The post-meiotic stamen filament of Nigella hispanica L. under greenhouse conditions grows in length from 1 mm to approximately 10 mm at maturity in 16 days. Analysis of the filament epidermis suggests that the intercalary meristem is diffuse along the filament with a mid-point of activity near the center of the filament. The point of maximal activity, while initially central, is variable as cell division nears completion. Measurement of cell lengths along filaments suggests that an elongation gradient from base to tip is operative in filaments 1 mm and longer. Average cell lengths of epidermal cells increase faster than do those of terminal cells. Once average cell length begins to increase in any region of the epidermis it continues to do so until flower maturity. At maturity the longest epidermal cells are near the filament base and the shortest cells are at the tip. The differences between cell division and cell elongation patterns suggest that these two processes are controlled by different sites or substances. A comparison is made between the development of the Nigella filament and other determinate organs having intercalary meristems.     

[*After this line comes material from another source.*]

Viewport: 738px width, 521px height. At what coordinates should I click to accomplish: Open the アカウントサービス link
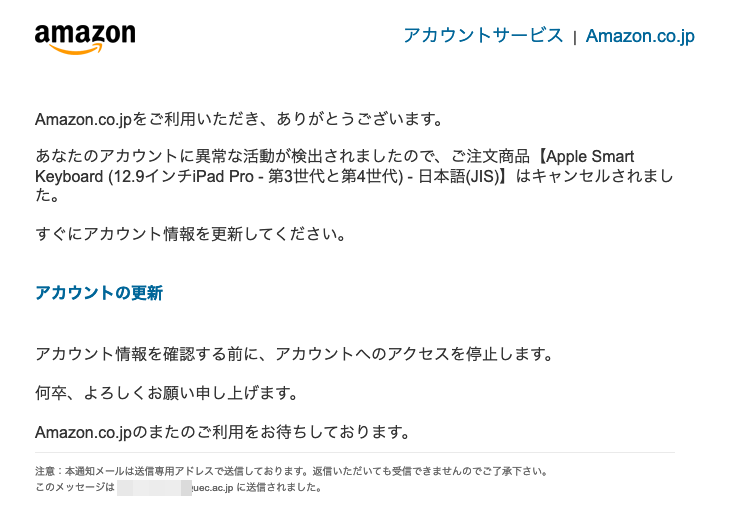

EARLY HISTOGENESIS OF THE ADULT LEAVES OF DARLINGTONIA CALIFORNICA (SARRACENIACEAE) AND ITS BEARING ON THE NATURE OF EPIASCIDIATE FOLIAR APPENDAGES

In order to assess the validity of various interpretations of tubular leaves of angiosperms, a histogenetic study of the ontogeny of adult leaves of Darlingtonia californica was undertaken. The adult leaf of Darlingtonia is characterized by a sheathing leaf base, an elongate ascidium, an overarching hood, and two “fishtail” appendages which arise near the leaf apex. A keellike growth, with two rows of alternate vascular bundles, traverses the tube from base to mouth. Ontogenetic studies show that the primordium arises by a monopodial rather than a sympodial mode of growth as previously reported. After the formation of a small, erect primordium, a restricted adaxial meristem is initiated that expands both adaxially and upwards. This “querzone” serves, in effect, to congenitally combine the two primordial margins during its extension. Growth and maturation of the subjacent portions cause tubular elongation in the leaf. Primordial apical divisions are later replaced by more general intercalary growth with acropetal and centrifugal maturation. The hood and fishtails are established early in ontogeny by adaxial growth of the primordial apex and subsequent activation of juxtaposed localized meristems. Comparative morphology has established that the epiascidiate leaf is a foliar appendage that undergoes certain specific morphogenetic modifications. It has a structural relationship to ensiform appendages of Acacia and Acorus as well as to peltate foliar organs. The early ontogeny of Darlingtonia leaves is considered to be homologous with other epiascidiate foliar organs, including some supposedly primitive carpels.